Data records »
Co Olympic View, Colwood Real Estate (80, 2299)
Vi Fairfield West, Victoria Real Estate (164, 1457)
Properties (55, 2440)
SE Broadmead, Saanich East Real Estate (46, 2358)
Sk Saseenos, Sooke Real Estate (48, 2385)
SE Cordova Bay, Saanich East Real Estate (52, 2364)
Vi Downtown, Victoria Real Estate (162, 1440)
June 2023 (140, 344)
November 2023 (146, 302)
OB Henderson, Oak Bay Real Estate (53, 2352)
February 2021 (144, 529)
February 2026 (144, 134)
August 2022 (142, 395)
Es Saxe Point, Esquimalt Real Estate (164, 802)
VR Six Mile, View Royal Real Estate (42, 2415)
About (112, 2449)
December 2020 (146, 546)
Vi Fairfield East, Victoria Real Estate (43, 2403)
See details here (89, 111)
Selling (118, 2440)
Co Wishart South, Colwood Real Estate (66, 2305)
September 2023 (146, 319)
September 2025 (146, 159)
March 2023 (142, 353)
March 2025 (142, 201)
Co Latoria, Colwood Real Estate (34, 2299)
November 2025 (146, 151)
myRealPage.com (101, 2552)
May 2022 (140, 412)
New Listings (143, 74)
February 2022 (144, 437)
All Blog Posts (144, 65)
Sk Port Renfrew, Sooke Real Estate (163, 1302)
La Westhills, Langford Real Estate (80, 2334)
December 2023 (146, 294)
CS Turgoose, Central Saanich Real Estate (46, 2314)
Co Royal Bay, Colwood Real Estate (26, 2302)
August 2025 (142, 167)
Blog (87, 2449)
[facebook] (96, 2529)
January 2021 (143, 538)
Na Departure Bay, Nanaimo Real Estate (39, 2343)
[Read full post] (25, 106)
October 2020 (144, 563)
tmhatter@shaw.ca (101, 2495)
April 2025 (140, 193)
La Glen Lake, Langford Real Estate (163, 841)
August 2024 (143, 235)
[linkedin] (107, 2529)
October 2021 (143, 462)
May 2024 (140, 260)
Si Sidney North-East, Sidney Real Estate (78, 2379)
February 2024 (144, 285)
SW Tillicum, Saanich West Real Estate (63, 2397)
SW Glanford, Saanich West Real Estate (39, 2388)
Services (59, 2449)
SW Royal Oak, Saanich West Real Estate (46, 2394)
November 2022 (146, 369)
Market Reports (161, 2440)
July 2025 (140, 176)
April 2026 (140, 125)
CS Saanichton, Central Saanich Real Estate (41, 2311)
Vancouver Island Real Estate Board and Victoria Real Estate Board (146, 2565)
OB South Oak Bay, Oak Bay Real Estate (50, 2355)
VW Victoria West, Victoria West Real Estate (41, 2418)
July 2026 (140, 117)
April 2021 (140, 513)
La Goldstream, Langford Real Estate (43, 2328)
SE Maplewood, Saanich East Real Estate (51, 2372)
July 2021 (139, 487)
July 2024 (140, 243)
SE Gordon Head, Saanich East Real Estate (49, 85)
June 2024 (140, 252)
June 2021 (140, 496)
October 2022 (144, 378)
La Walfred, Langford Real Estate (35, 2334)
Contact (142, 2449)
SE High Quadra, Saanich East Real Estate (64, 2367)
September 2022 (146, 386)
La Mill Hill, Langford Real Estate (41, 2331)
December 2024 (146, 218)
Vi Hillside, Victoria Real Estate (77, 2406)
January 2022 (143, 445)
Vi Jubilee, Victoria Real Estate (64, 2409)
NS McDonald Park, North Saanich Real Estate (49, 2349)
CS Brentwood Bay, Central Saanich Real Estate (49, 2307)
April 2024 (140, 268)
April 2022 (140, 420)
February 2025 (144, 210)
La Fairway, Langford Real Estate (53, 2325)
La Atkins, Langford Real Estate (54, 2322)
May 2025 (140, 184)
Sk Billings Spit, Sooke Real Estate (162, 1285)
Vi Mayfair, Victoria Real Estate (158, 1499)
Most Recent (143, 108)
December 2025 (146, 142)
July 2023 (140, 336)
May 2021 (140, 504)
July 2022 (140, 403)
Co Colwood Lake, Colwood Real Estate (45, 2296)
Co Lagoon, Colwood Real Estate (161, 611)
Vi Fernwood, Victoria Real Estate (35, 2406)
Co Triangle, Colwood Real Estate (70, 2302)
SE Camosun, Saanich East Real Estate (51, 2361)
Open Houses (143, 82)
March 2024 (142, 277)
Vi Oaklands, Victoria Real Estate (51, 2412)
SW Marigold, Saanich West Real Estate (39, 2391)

Instructions to follow » In full and without changes, give the data above once more.

Solved exercise »
Co Olympic View, Colwood Real Estate (80, 2299)
Vi Fairfield West, Victoria Real Estate (164, 1457)
Properties (55, 2440)
SE Broadmead, Saanich East Real Estate (46, 2358)
Sk Saseenos, Sooke Real Estate (48, 2385)
SE Cordova Bay, Saanich East Real Estate (52, 2364)
Vi Downtown, Victoria Real Estate (162, 1440)
June 2023 (140, 344)
November 2023 (146, 302)
OB Henderson, Oak Bay Real Estate (53, 2352)
February 2021 (144, 529)
February 2026 (144, 134)
August 2022 (142, 395)
Es Saxe Point, Esquimalt Real Estate (164, 802)
VR Six Mile, View Royal Real Estate (42, 2415)
About (112, 2449)
December 2020 (146, 546)
Vi Fairfield East, Victoria Real Estate (43, 2403)
See details here (89, 111)
Selling (118, 2440)
Co Wishart South, Colwood Real Estate (66, 2305)
September 2023 (146, 319)
September 2025 (146, 159)
March 2023 (142, 353)
March 2025 (142, 201)
Co Latoria, Colwood Real Estate (34, 2299)
November 2025 (146, 151)
myRealPage.com (101, 2552)
May 2022 (140, 412)
New Listings (143, 74)
February 2022 (144, 437)
All Blog Posts (144, 65)
Sk Port Renfrew, Sooke Real Estate (163, 1302)
La Westhills, Langford Real Estate (80, 2334)
December 2023 (146, 294)
CS Turgoose, Central Saanich Real Estate (46, 2314)
Co Royal Bay, Colwood Real Estate (26, 2302)
August 2025 (142, 167)
Blog (87, 2449)
[facebook] (96, 2529)
January 2021 (143, 538)
Na Departure Bay, Nanaimo Real Estate (39, 2343)
[Read full post] (25, 106)
October 2020 (144, 563)
tmhatter@shaw.ca (101, 2495)
April 2025 (140, 193)
La Glen Lake, Langford Real Estate (163, 841)
August 2024 (143, 235)
[linkedin] (107, 2529)
October 2021 (143, 462)
May 2024 (140, 260)
Si Sidney North-East, Sidney Real Estate (78, 2379)
February 2024 (144, 285)
SW Tillicum, Saanich West Real Estate (63, 2397)
SW Glanford, Saanich West Real Estate (39, 2388)
Services (59, 2449)
SW Royal Oak, Saanich West Real Estate (46, 2394)
November 2022 (146, 369)
Market Reports (161, 2440)
July 2025 (140, 176)
April 2026 (140, 125)
CS Saanichton, Central Saanich Real Estate (41, 2311)
Vancouver Island Real Estate Board and Victoria Real Estate Board (146, 2565)
OB South Oak Bay, Oak Bay Real Estate (50, 2355)
VW Victoria West, Victoria West Real Estate (41, 2418)
July 2026 (140, 117)
April 2021 (140, 513)
La Goldstream, Langford Real Estate (43, 2328)
SE Maplewood, Saanich East Real Estate (51, 2372)
July 2021 (139, 487)
July 2024 (140, 243)
SE Gordon Head, Saanich East Real Estate (49, 85)
June 2024 (140, 252)
June 2021 (140, 496)
October 2022 (144, 378)
La Walfred, Langford Real Estate (35, 2334)
Contact (142, 2449)
SE High Quadra, Saanich East Real Estate (64, 2367)
September 2022 (146, 386)
La Mill Hill, Langford Real Estate (41, 2331)
December 2024 (146, 218)
Vi Hillside, Victoria Real Estate (77, 2406)
January 2022 (143, 445)
Vi Jubilee, Victoria Real Estate (64, 2409)
NS McDonald Park, North Saanich Real Estate (49, 2349)
CS Brentwood Bay, Central Saanich Real Estate (49, 2307)
April 2024 (140, 268)
April 2022 (140, 420)
February 2025 (144, 210)
La Fairway, Langford Real Estate (53, 2325)
La Atkins, Langford Real Estate (54, 2322)
May 2025 (140, 184)
Sk Billings Spit, Sooke Real Estate (162, 1285)
Vi Mayfair, Victoria Real Estate (158, 1499)
Most Recent (143, 108)
December 2025 (146, 142)
July 2023 (140, 336)
May 2021 (140, 504)
July 2022 (140, 403)
Co Colwood Lake, Colwood Real Estate (45, 2296)
Co Lagoon, Colwood Real Estate (161, 611)
Vi Fernwood, Victoria Real Estate (35, 2406)
Co Triangle, Colwood Real Estate (70, 2302)
SE Camosun, Saanich East Real Estate (51, 2361)
Open Houses (143, 82)
March 2024 (142, 277)
Vi Oaklands, Victoria Real Estate (51, 2412)
SW Marigold, Saanich West Real Estate (39, 2391)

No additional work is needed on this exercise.